Figure 4

(A) Construct 1: Molecular dynamic analysis Graphs. (i) Variations in temperature recorded during the simulation. During the process the recorded temperature crossed 300 K but lesser fluctuations were recorded after a time window of 100 ps (hence lower average (299 K) (ii) variations in pressure recorded during simulation: graph depicts average pressure 4.45709 bar at 100 ps (iii) variations in density: the average density is estimated as 1008.87 g/l. (iv) Radius of gyration: graph shows that vaccine is stable throughout the process (v) RMSD graph illustrating RMSD calculated RMSD of protein backbone ~ 5.5 nm of construct 1 (vi) RMSF plot generated in accordance to side chains: peaks depict highly flexible areas (Images generated by Gromacs72). (B) Construct 2: Molecular dynamic analysis Graphs. (i) Variations in temperature recorded during the simulation.

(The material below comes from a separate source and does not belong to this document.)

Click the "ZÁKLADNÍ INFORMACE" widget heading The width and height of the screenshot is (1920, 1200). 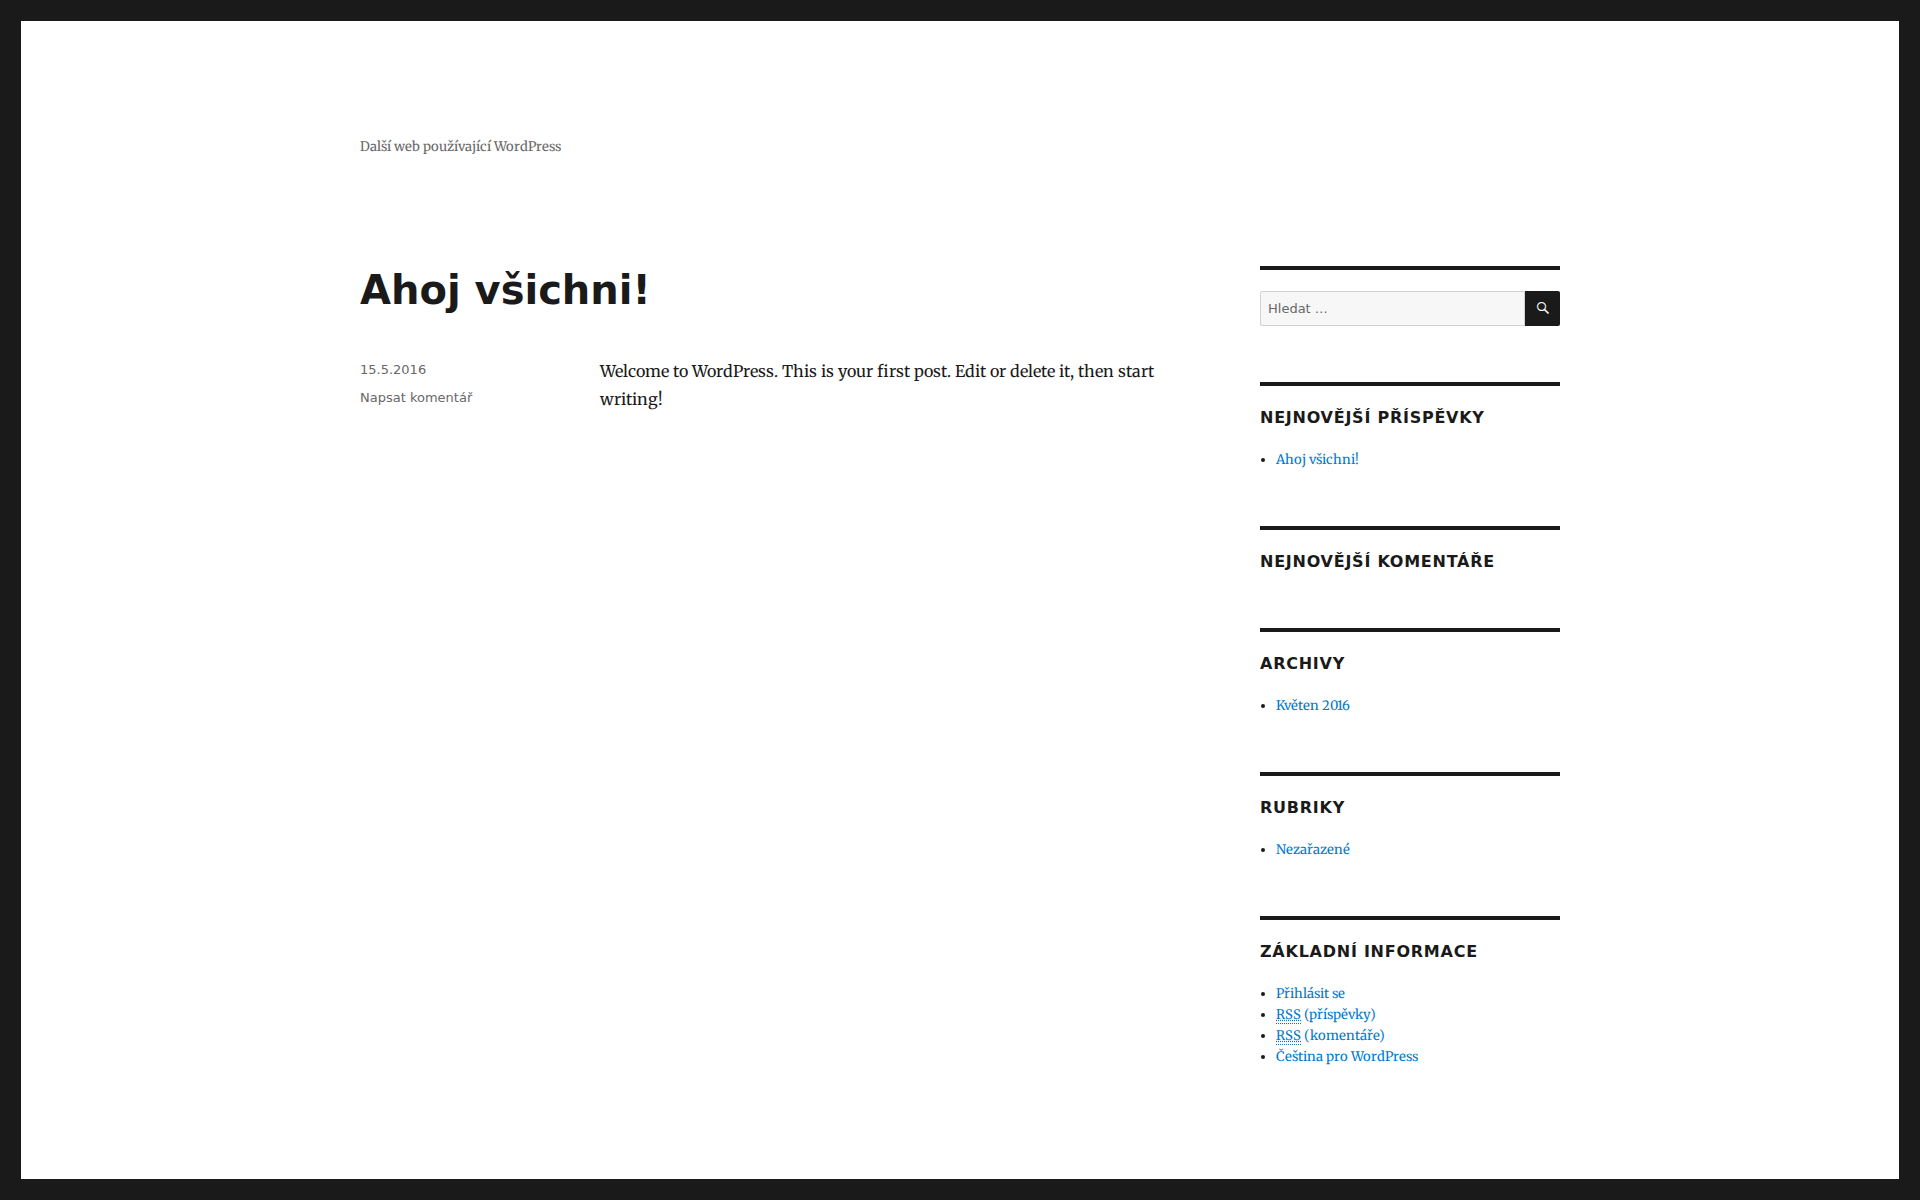(x=1368, y=951)
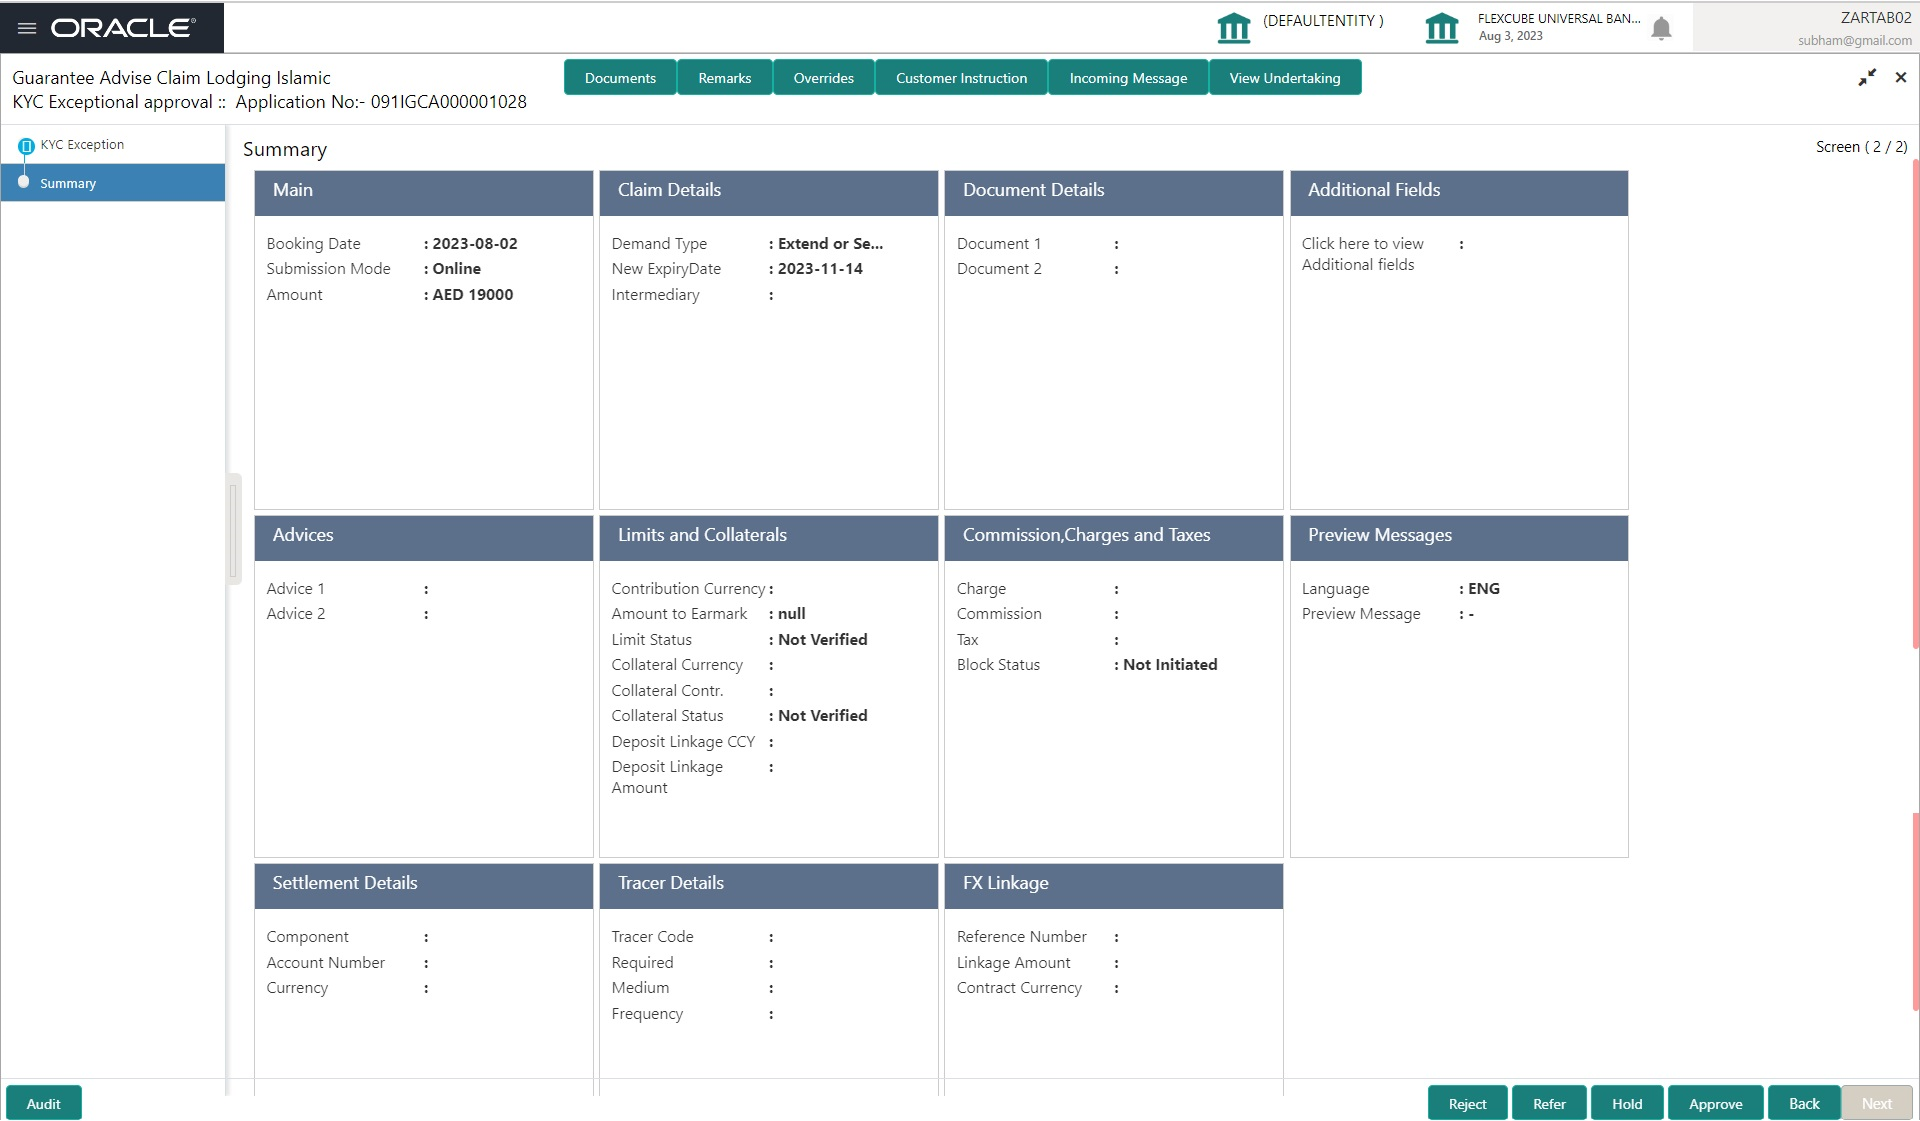This screenshot has width=1920, height=1121.
Task: Reject the application
Action: (1467, 1104)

During the process the recorded temperature crossed 300 K but lesser fluctuations were recorded after a time window of 100 ps, hence lower average (299 K) (ii) variations in pressure recorded during simulation: graph depicts average pressure 2.95635 bar at 100 ps (iii) variations in density: the average density is estimated as 1023.16 g/l. (iv) Radius of gyration: graph shows that vaccine is stable throughout the process (v) RMSD graph illustrating RMSD calculated RMSD of protein backbone ~ 5.5 nm of construct 1 (vi) RMSF plot generated in accordance to side chains: peaks depict highly flexible areas (Images generated by Gromacs72).